I'd like to be under the sea, in an octopus's garden in the shade

Sounds kinda nice, and most of us value green (and blue) space. Indeed, it has been a painful loss to see some of the old psychiatric hospitals sell off their grounds to stay financially afloat, losing an oft-undervalued therapy environment at the same time. Or I am just romanticising, as I am wont to do? Well Stigsdotter et al tested (pp. 404–411) nature-based therapy (NBT), comparing it with a specialised cognitive–behavioural therapy programme for those with stress-based problems. NBT involves therapeutic conversations, awareness exercises such as mindful garden walking, gardening, reflection and relaxation time and a homework component. There were no differences between the interventions, with NBT as effective at improving psychological well-being and reducing burnout. With pun intended, more work in the field is needed, but something pleasing to reflect upon as we hit July. Danielle Rhydderch and Ian Collings from the ABMU Rehabilitation and Recovery service in Wales give more detail in our latest Mental Elf blog at: https://elfi.sh/bjp-me14.
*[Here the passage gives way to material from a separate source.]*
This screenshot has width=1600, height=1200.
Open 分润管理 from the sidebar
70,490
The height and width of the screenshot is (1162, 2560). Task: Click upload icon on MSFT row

From therapeutic gardens to hard-core neuroimaging and genetics; because that is just how the BJPsych rolls. Functional brain changes have previously been reported in obsessive–compulsive disorder (OCD), but any linking of these to genetic determinants had not been well explored. Hibar et al (pp. 430–436) report on the first such genome-wide investigation and found significant association between risk genes and changes in nucleus accumbens and putamen volumes, something they argue is consistent with contemporary models of OCD cortico-striato-thalamic circuitry. Via et al (pp. 437–443) explore the association between worry and ventromedial prefrontal cortical activity – a brain region known to be linked to processing learned safety and threat assessment. Compared with healthy controls, those with generalised anxiety disorder showed reduced activity in this region in response to safety signals, something the authors suggest may characterise generalised anxiety disorder.

Finally, talking through the conundrum of why antidepressants evoke feelings other medications never do, Kaleidoscope (pp. 445–446) teaches us our phrase of the month, and one I think cannot be repeated often enough: pharmacological Calvinism.